---------- Dataset rows

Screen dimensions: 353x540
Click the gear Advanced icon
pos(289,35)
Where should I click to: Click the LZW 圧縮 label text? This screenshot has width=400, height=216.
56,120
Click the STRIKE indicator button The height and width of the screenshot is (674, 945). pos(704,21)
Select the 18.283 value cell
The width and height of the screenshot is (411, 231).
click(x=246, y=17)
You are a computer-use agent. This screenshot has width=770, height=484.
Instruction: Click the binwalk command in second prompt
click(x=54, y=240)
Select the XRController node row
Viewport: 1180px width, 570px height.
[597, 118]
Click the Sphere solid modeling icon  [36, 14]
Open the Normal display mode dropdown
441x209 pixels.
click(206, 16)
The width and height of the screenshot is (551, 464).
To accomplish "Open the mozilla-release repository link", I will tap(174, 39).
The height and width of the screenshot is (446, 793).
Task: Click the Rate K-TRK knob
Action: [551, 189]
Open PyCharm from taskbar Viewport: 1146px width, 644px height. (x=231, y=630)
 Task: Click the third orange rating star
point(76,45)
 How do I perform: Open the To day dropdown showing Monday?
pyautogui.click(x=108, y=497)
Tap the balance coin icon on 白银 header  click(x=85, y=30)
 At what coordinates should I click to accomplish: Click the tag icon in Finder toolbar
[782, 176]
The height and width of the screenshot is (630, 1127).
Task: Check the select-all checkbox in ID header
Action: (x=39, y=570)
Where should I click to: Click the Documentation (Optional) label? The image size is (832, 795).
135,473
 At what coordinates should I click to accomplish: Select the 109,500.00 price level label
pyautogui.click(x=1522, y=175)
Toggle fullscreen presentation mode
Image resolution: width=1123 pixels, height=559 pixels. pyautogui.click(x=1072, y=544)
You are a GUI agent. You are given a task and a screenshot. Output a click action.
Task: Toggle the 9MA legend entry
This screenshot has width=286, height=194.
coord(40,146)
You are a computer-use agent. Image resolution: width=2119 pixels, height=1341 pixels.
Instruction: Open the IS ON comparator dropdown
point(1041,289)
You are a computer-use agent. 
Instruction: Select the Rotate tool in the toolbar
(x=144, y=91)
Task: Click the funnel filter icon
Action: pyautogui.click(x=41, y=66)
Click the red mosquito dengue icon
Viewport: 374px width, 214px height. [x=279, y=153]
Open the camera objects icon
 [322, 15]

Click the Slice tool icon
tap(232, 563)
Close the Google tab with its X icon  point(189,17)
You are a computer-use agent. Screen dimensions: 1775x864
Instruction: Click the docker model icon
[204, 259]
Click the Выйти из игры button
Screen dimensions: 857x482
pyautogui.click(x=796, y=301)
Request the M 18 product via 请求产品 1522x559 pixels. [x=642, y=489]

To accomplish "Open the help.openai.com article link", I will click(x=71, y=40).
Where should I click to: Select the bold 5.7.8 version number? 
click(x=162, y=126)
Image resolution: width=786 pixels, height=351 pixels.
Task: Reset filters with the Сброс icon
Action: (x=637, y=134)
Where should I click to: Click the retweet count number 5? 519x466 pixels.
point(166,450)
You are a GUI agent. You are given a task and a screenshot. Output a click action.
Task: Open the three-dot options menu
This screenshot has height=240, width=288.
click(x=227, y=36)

--------------------

What the exercise asks>
Convert the stretch of lines from the one containing "Where should I click to: Click the retweet" through the end of the records into a JSON list of strings, with one string for each line and blank lines left out.

Complete response>
[
  "Where should I click to: Click the retweet count number 5? 519x466 pixels.",
  "point(166,450)",
  "You are a GUI agent. You are given a task and a screenshot. Output a click action.",
  "Task: Open the three-dot options menu",
  "This screenshot has height=240, width=288.",
  "click(x=227, y=36)"
]